Uranium Corporation of India Limited (UCIL), the state-owned miner, too has denied all claims that the mining is affecting the small town and the communities living around it the uranium mines. Founded in 1967, the UCIL is a Public Sector Undertaking (PSU) under the Department of Atomic Energy for uranium mining and processing. The centrally owned miner is responsible for the mining and milling of uranium ore in India.
Standing beside the then United States President Barack Obama at a Paris conference on global warming on November 30, 2015, Prime Minister Narendra Modi had said, “…India is a very nature-loving country and we are setting out, as always, to protect nature in the world while producing energy.” There is hardly any safety standard the company is abiding by to handle radioactive materials.
Deprived of land first, and now health
The tribals of Jadugora were first deprived of their land, and now their health is being destroyed by making them labourers of a huge government enterprise. Moreover, they are subjected to the exposure to radioactivity in their everyday life.
Anti-radiation movement activist Arjun Samat opened Pandora’s box when asked about the labourers working in the mines and their issues. The UCIL employs contractual labourers to mine the highly sensitive ore of uranium and they are not provided any safety gear reportedly.
Mining is done by the contractual labourers at the remuneration of Rs 300 per day. They are not given any medical or health benefits, no protective suits or safety gear. Many lives have been lost so far in accidents but ironically, the affected were not given any compensation,” he told Newsclick.
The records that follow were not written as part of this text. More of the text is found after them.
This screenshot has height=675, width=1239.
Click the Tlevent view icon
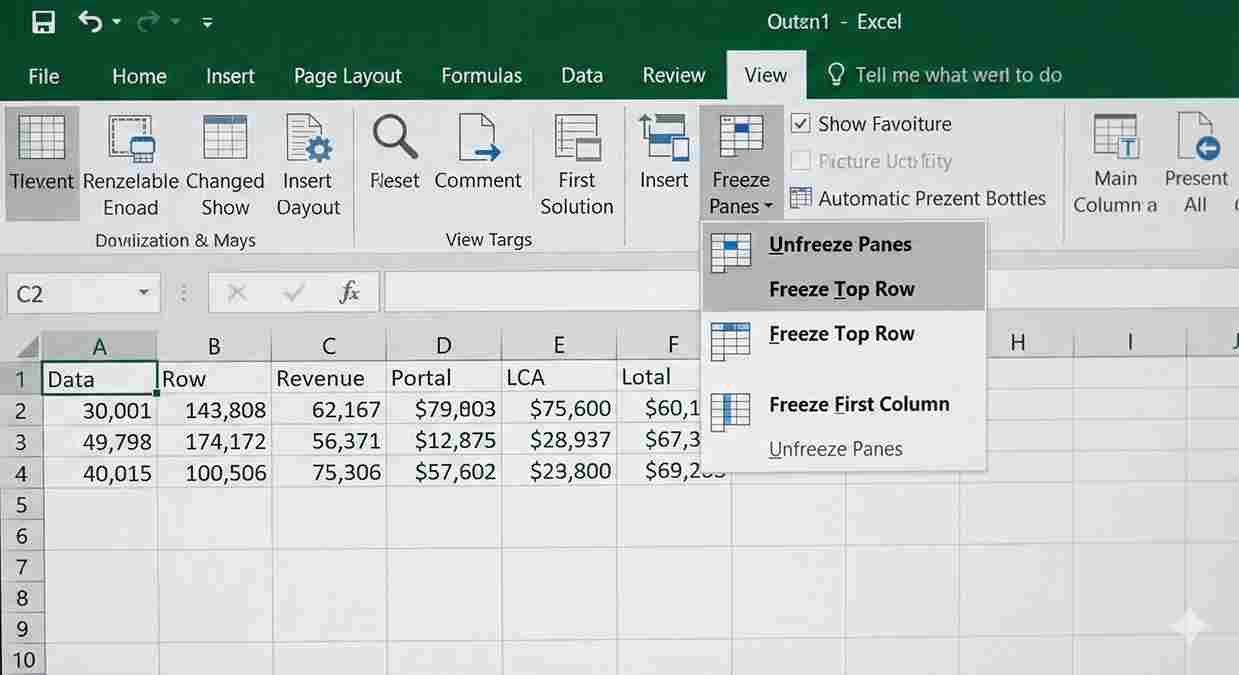[x=42, y=138]
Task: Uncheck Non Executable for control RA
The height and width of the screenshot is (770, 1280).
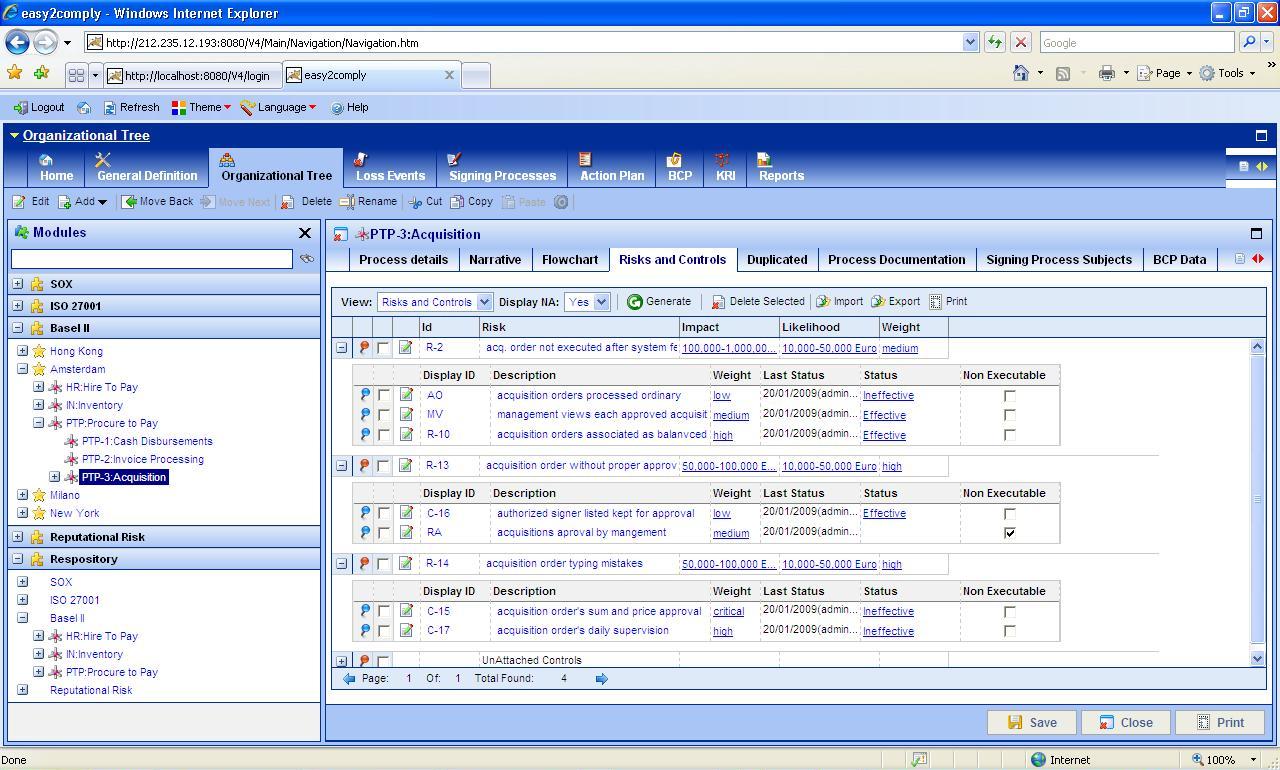Action: [x=1010, y=533]
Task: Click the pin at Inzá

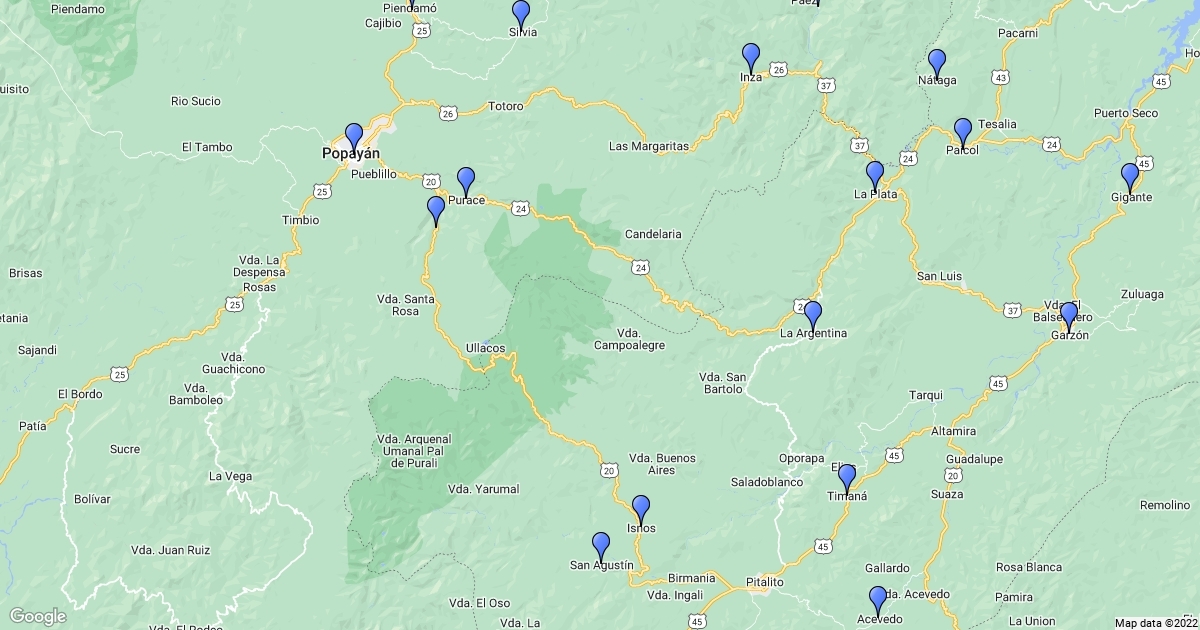Action: (751, 58)
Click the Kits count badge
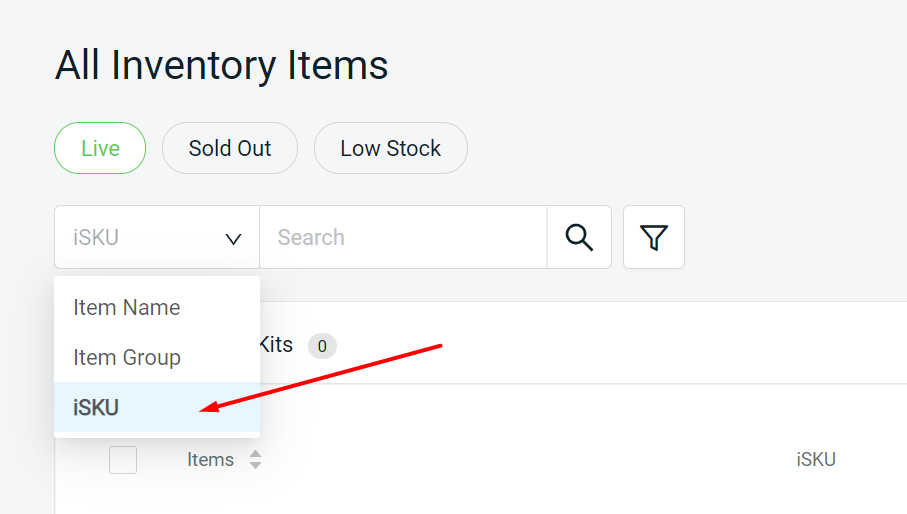 tap(322, 346)
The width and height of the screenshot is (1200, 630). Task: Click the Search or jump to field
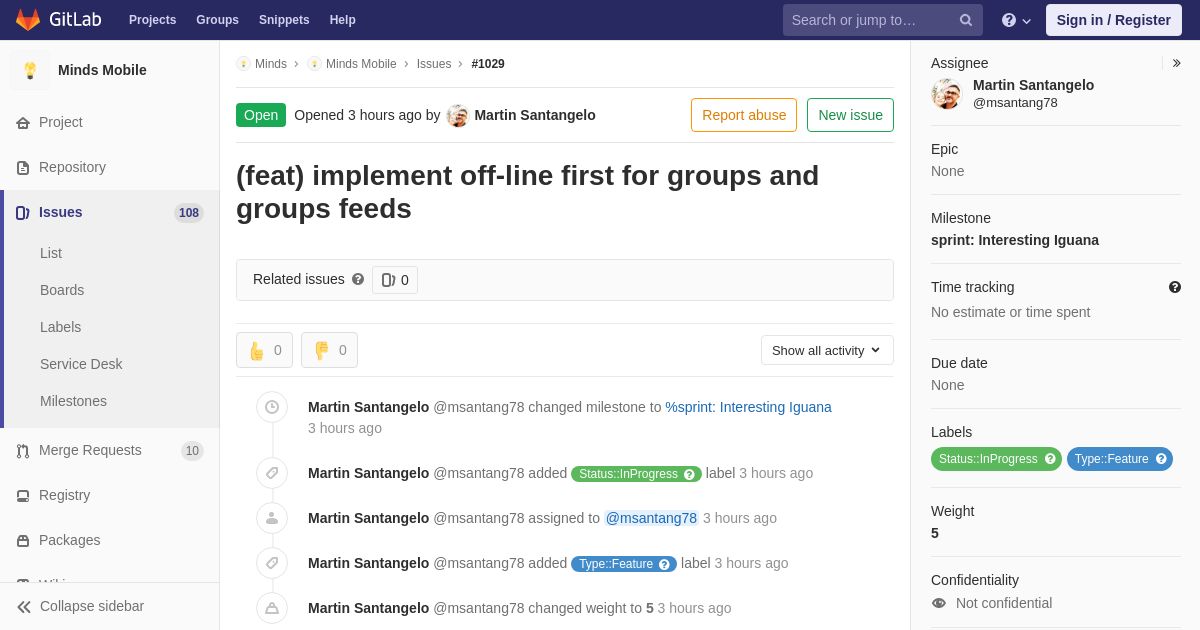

“We had several rounds of talks with the company officials to try and pursue them for conducting medical tests for the contractual staff. The UCIL finally agreed to make medical tests compulsory for all daily wage workers. But they want it to be done by the workers themselves and the company will not bear the expenses because it is not mentioned in their work contract. The mandatory test costs around Rs 3,500 per person, which is equal to about 10 days wage for the labourers.”
“Without a medical certificate, the workers are not allowed to work. If the medical certificate mentions some ailment that is most probably caused by exposure to radiation or fine particulate matter, the contractor asks the person to leave,” he added.
Ankush alleges that the residue – once the ores are extracted in Hyderabad – is transported back to Jadugora for dumping into the ponds. The radioactive residue is stored in the open, he claims, posing health and environmental hazards. The tailing pond overflowed in 2008 because of heavy rains and the contaminated water entering the neighbouring farms, not only destroying all the crops that year, but also killing animals.
These ponds have polluted the ground water, says Arjun, because of which people living in the nearby villages have been asked not to use ground water. “They take water from multiple water points installed by the company. During summers, the slurry dries up and gets carried by the wind all around the pond to neighbouring villages polluting air and soil,” he added.
These tribals lose their lands for mining then get employed as contractual labour, and some even lose their life. “Why are they the only ones making all the sacrifices?” asks Ankush.